The Great Big Let's Get Things in Perspective Blog Roundup

No prizes for guessing the opening theme for this week's roundup - yes, unfortunately, as always the British media have got themselves in a tizzy after an isolated incident involving someone on a bike, and our Public Service Broadcaster has helpfully poured fuel on the fire in the customary fashion. Meanwhile the death of a seven-year-old on a bike was barely mentioned in the mainstream media.

Thankfully the Ranty Highwayman is on hand with some bracing good sense about moving this tired discussion on, to ensure that our roads and streets are safe for all users and we no longer have idiotic anecdote-based phone-ins; the CTC also engaged in some myth-slaying. Rockstar Dinosaur Pirate Princess also contributed a very personal take on the skewed British perspective on road danger.

Selective outrage is a trait shared by North America; while three pedestrians are killed and two children seriously injured by motorists in just five days in New York, the media focus is on one man on a bike. Brighton meanwhile is focusing on the non-existent danger posed by people wearing headphones while cycling.

Keep yourself safe

Direct Line appear to think the onus is on people walking and cycling to make themselves not invisible, which is philosophically interesting. Maybe it's time for the periodic reminder that 'accidents' are no such thing, and are preventable. Are killer drivers being treated more leniently? Certainly it seems as if speeding is now socially acceptable; maybe these problems have their root in the social function of the driving test. Self-driving cars might be be part of the answer, although it looks like they still have teething problems to sort out.

Helmets are sadly often proposed as the solution, but a German advertising campaign has been adapted and satirised (who says the Germans don't have a sense of humour?) while Bike Snob has a typically irreverent take on yet another helment safety venture. The London Cyclist explains why it's terrible that we can describe London cycling deaths as 'typical'. Safety and comfort are increasingly needed as one gets older, and also when one is cycling under the weather; until the environment provides that safety and comfort we'll have to make do with safety tips like these from a London courier.

Hype over substance

It seems that cycling infrastructure in Chicago is far from as extensive as the city would have you believe, while on this side of the Atlantic there's zero space for cycling in new plans in Dublin. The Guardian has some questions over the effectiveness of 20 mph limits, versus 20 mph zones - but whatever is implemented, they it should at least be signed correctly. Copenhagen's hire bikes might be an expensive flop - perhaps they should stuck with the original shared bike model. There are some tried and trusted ways, however, of preventing bicycle theft in the world's leading bicycle countries.

Public space

Is a 'shared space' square full of motor traffic really the best vision for Oxford? Especially when it's pretty well established that giving urban street space to motor vehicles is a highly inefficient use of that space. Texas hasn't got the memo, however, with new 23 lane highways failing to solve city congestion problems. There's plenty of street space in St Petersburg, but not much cycling infrastructure - that could be about to change, with a nascent cycling movement.

**SUPPLIED MATERIAL**
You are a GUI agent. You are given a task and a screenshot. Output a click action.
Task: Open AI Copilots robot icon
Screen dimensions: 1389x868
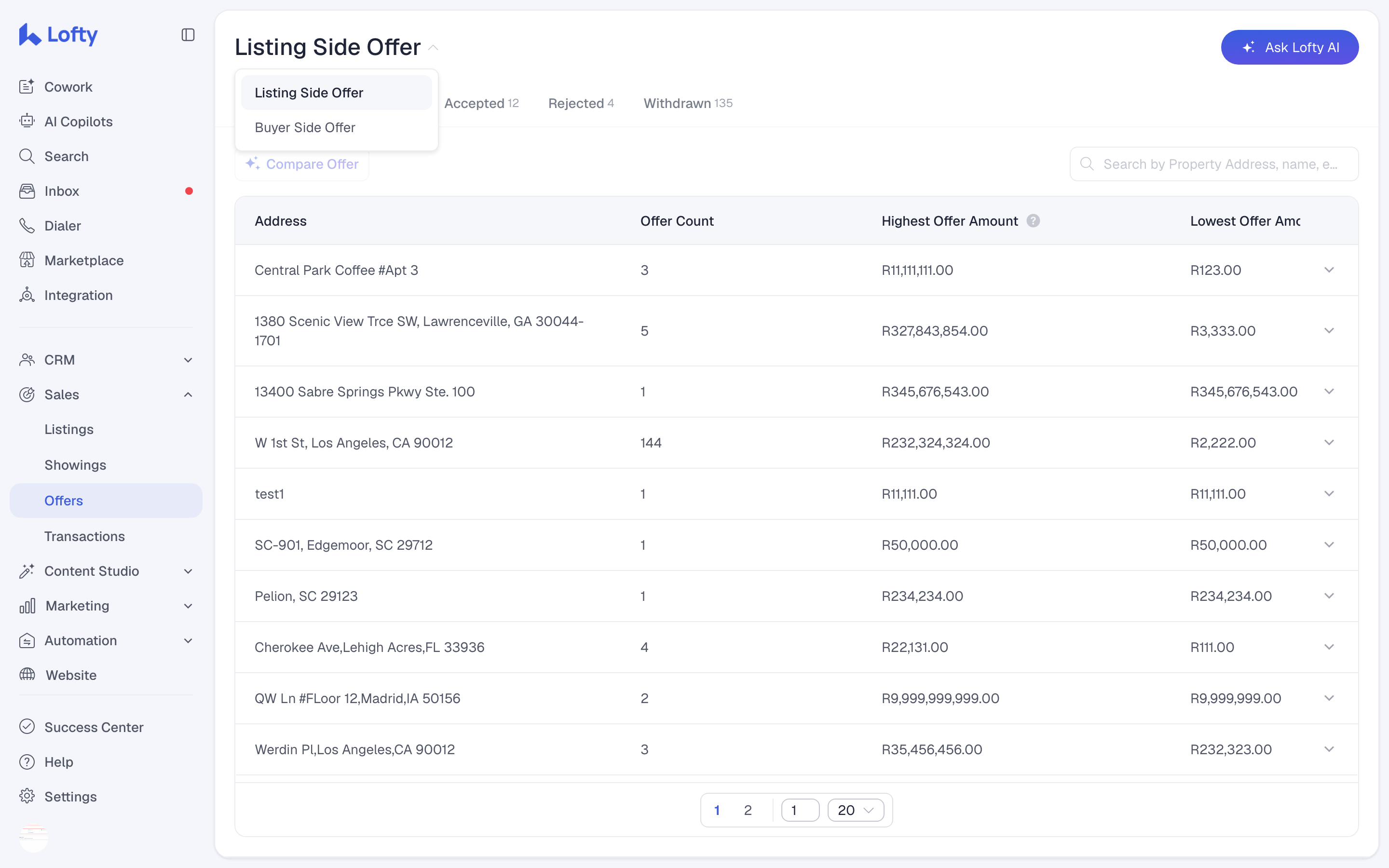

**WORK TO DO**
[A] Answer these questions using the cycling blog roundup, one answer per line, marked the same way:
(i) Which city is focusing on the danger posed by people wearing headphones while cycling?
(ii) According to the roundup, what is there zero space for in Dublin's new plans?
(iii) How many lanes do the new Texas highways have?
[B] Go on with the cycling blog roundup from where it stops.

**THE REPLIES**
[A]
(i) Brighton
(ii) Cycling
(iii) 23

[B]
Spring 2015 appears to be a peak period for crap new cycling infrastructure; it's high time we had the right design guidance, political support and the user experience. Belfast's established (and award-winning) cyclesaurus made someone cycle on the wrong side of the road, as captured by the BBC, while the Bears Way infrastructure appears to have yet more emerging problems. Existing Glasgow cycling infrastructure unfortunately appears to be a magnet for lorry parking, and also for car dealerships 

Applying good design

The floating bus stop is all about eliminating the uncomfortable, out-of-sync dance between bicycles and buses - America is embracing it, just as four U.S. cities are currently racing to build the country's first protected junction for cycling. Cycle commutes in Amsterdam are, of course, safe, painless and easy - but Amsterdam hasn't always been Amsterdam.

We've heard about bicycle viaducts being an answer to moving people about cities - but how about wind-assisted ones? Back on solid ground, cycle streets may be established in the Netherlands, but they're an innovation in Denmark - their first is just one year old. Guided busways are also new to the UK - here's a video showing how they can be good for cycling.

Although the Superhighway 2 upgrade has barely been started, people are already voting with their wheels. Unfortunately it seems that Hackney are planning on making driving easier, and cycling worse, on Wick Road - Rachel Aldred argues the consultation here is about much more than the potential loss of a short stub of cycle track. Mapping cycling desire lines could become much easier with Copenhagenize's mapping tool; but simple things like keeping 'closed' roads open to walking and cycling could be achieved right now.

Beyond the bicycle

The importance of moving cycling imagery beyond the bicycle, and towards mobility in general, can't be explained more clearly than this. Urban planning helps too - ensuring that cycling is an accessible mode of transport for everyday trips, especially when cycling is framed as being as easy as walking, but faster.

Cycling and reading should go together handsomely - thankfully a strand of the Edinburgh Festival of Cycling is devoted to celebrating writing on cycling by women. Coffee and cycling go together too, but it's best to think about where you are before engaging in some dirty cycling habits.

More seriously, there's a link between noise pollution and obesity, which makes it all the more important that trunk roads are insulated (in all senses) from the neighbourhoods they run through. There's yet more (compelling) evidence that wide vehicle lanes make for more dangerous streets

And finally

If you're ever visiting Toronto airport, make sure you don't leave park your beloved cargo bike (or indeed your scraper bike) outside the terminal building - it might get thrown away.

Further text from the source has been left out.